>> Begin Rows

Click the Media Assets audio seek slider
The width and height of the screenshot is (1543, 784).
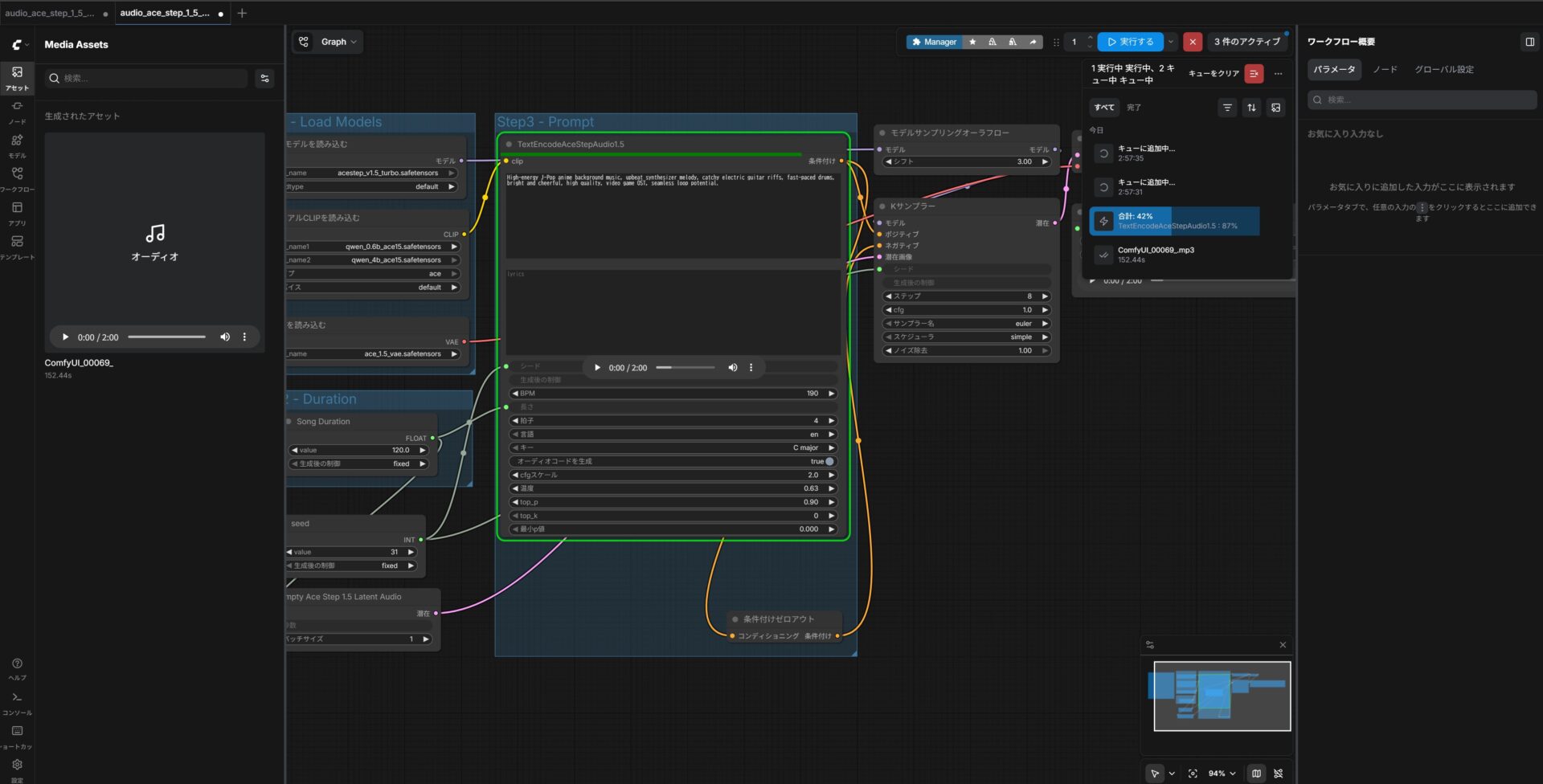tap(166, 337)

>> End Rows
>> Begin Rows

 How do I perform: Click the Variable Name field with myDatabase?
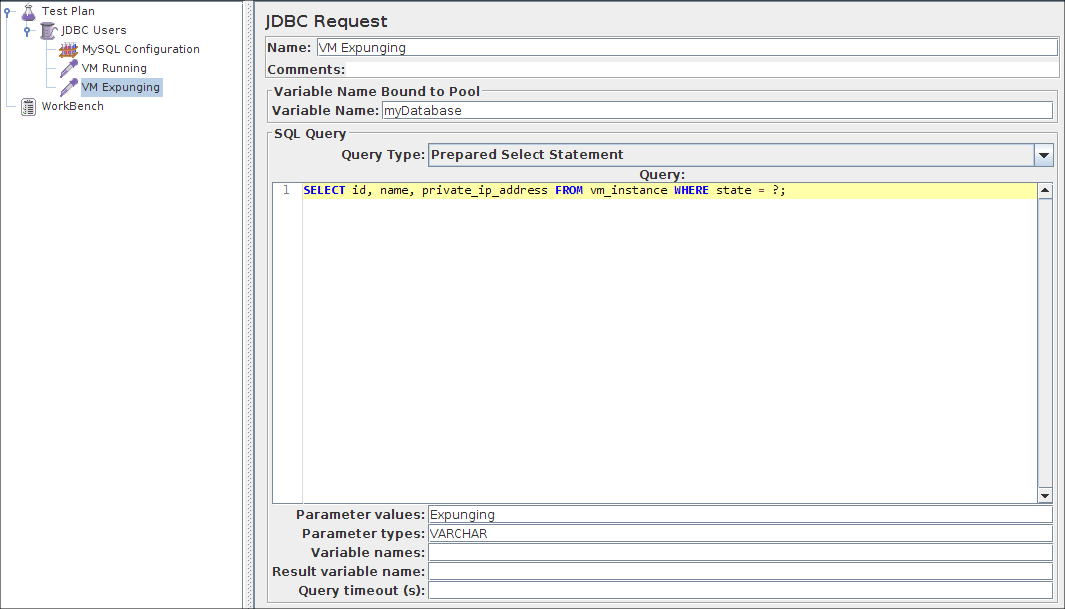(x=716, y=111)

>> End Rows

■ What the task requires ■
Rewrite the material from the line containing "Click the Media Assets audio seek slider" down to the line containing "tap(166, 337)", changing "seek slider" to "progress bar" and leaving everything else as it is. Leave the pictures out of your answer.

■ Answer below ■
Click the Media Assets audio progress bar
The width and height of the screenshot is (1543, 784).
tap(166, 337)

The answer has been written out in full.